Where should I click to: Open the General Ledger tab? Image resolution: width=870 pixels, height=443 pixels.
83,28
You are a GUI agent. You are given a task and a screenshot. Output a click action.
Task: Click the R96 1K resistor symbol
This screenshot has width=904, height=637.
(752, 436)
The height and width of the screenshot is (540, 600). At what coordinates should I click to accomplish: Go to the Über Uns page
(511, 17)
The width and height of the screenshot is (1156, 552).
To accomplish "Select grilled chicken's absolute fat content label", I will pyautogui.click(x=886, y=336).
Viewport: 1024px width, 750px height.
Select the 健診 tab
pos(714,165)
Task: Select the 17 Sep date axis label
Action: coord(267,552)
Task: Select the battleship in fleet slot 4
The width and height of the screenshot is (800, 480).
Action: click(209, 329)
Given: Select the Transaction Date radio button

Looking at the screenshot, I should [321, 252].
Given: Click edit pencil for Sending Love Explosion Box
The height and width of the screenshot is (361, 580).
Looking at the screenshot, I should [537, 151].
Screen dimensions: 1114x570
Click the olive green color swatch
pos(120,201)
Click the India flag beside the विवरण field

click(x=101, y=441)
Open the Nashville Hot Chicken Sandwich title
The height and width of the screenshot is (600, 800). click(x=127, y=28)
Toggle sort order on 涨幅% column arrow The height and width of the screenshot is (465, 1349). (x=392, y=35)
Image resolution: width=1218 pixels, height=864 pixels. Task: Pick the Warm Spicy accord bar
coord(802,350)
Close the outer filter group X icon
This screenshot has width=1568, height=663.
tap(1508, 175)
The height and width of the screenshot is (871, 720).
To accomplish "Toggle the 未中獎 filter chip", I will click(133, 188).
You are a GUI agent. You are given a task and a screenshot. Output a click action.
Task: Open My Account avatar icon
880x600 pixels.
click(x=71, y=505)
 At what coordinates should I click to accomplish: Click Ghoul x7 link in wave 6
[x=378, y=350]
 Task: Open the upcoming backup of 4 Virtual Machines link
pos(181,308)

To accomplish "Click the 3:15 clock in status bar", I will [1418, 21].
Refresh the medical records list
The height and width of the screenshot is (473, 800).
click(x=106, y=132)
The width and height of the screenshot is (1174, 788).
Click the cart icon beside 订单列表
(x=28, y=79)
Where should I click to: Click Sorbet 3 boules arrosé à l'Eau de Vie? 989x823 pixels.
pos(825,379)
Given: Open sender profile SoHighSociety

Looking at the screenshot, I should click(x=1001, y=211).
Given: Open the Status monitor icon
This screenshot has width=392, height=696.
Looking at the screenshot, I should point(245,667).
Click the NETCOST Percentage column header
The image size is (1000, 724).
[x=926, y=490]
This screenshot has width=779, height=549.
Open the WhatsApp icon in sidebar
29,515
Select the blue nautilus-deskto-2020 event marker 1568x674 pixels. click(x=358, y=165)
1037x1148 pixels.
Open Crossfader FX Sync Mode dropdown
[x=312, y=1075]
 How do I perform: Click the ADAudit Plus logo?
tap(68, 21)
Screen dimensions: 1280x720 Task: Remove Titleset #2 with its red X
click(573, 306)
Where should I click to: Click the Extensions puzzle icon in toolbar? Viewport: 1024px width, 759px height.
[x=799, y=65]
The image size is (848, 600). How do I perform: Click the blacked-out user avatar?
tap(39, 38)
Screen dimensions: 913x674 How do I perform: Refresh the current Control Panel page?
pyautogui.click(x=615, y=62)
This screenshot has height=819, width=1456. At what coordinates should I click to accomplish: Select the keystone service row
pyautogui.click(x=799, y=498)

=== About this exercise ===
Each line from the one that holds "The width and height of the screenshot is (1174, 788)." to the end of the records above should be transcribed exactly, both ends included.

=== Result for this task ===
The width and height of the screenshot is (1174, 788).
Click the cart icon beside 订单列表
(x=28, y=79)
Where should I click to: Click Sorbet 3 boules arrosé à l'Eau de Vie? 989x823 pixels.
pos(825,379)
Given: Open sender profile SoHighSociety

Looking at the screenshot, I should click(x=1001, y=211).
Given: Open the Status monitor icon
This screenshot has width=392, height=696.
Looking at the screenshot, I should point(245,667).
Click the NETCOST Percentage column header
The image size is (1000, 724).
[x=926, y=490]
This screenshot has width=779, height=549.
Open the WhatsApp icon in sidebar
29,515
Select the blue nautilus-deskto-2020 event marker 1568x674 pixels. click(x=358, y=165)
1037x1148 pixels.
Open Crossfader FX Sync Mode dropdown
[x=312, y=1075]
 How do I perform: Click the ADAudit Plus logo?
tap(68, 21)
Screen dimensions: 1280x720 Task: Remove Titleset #2 with its red X
click(573, 306)
Where should I click to: Click the Extensions puzzle icon in toolbar? Viewport: 1024px width, 759px height.
[x=799, y=65]
The image size is (848, 600). How do I perform: Click the blacked-out user avatar?
tap(39, 38)
Screen dimensions: 913x674 How do I perform: Refresh the current Control Panel page?
pyautogui.click(x=615, y=62)
This screenshot has height=819, width=1456. At what coordinates should I click to accomplish: Select the keystone service row
pyautogui.click(x=799, y=498)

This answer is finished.